PROMPT - Update the lines from the start of the records through the line containing "This screenshot has height=360, width=688. (x=540, y=149)", replacing "column heading" with "column header" and leaving everything else unchanged.

Items listed in a dataset -

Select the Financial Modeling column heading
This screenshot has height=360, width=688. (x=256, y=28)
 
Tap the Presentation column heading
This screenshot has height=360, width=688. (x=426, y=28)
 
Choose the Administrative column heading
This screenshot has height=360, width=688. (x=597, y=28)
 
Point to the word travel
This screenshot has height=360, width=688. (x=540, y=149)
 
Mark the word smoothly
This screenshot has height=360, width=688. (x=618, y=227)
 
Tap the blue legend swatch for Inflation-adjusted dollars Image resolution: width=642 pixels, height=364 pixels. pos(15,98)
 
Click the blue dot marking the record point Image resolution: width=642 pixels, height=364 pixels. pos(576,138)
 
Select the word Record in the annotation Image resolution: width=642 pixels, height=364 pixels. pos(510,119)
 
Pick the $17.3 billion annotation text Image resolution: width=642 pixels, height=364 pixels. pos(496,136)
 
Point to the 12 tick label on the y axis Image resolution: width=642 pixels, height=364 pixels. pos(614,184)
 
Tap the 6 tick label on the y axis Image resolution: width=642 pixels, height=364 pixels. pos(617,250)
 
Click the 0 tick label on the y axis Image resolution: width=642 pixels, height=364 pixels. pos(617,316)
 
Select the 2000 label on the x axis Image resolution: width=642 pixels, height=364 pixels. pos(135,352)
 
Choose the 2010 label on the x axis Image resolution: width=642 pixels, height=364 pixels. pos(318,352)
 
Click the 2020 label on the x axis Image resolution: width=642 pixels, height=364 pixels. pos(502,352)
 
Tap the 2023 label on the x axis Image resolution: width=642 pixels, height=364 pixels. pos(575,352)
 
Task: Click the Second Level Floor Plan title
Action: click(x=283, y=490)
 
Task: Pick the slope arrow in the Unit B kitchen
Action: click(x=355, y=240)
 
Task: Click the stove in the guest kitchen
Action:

RESPONSE -
Select the Financial Modeling column header
This screenshot has height=360, width=688. (x=256, y=28)
 
Tap the Presentation column header
This screenshot has height=360, width=688. (x=426, y=28)
 
Choose the Administrative column header
This screenshot has height=360, width=688. (x=597, y=28)
 
Point to the word travel
This screenshot has height=360, width=688. (x=540, y=149)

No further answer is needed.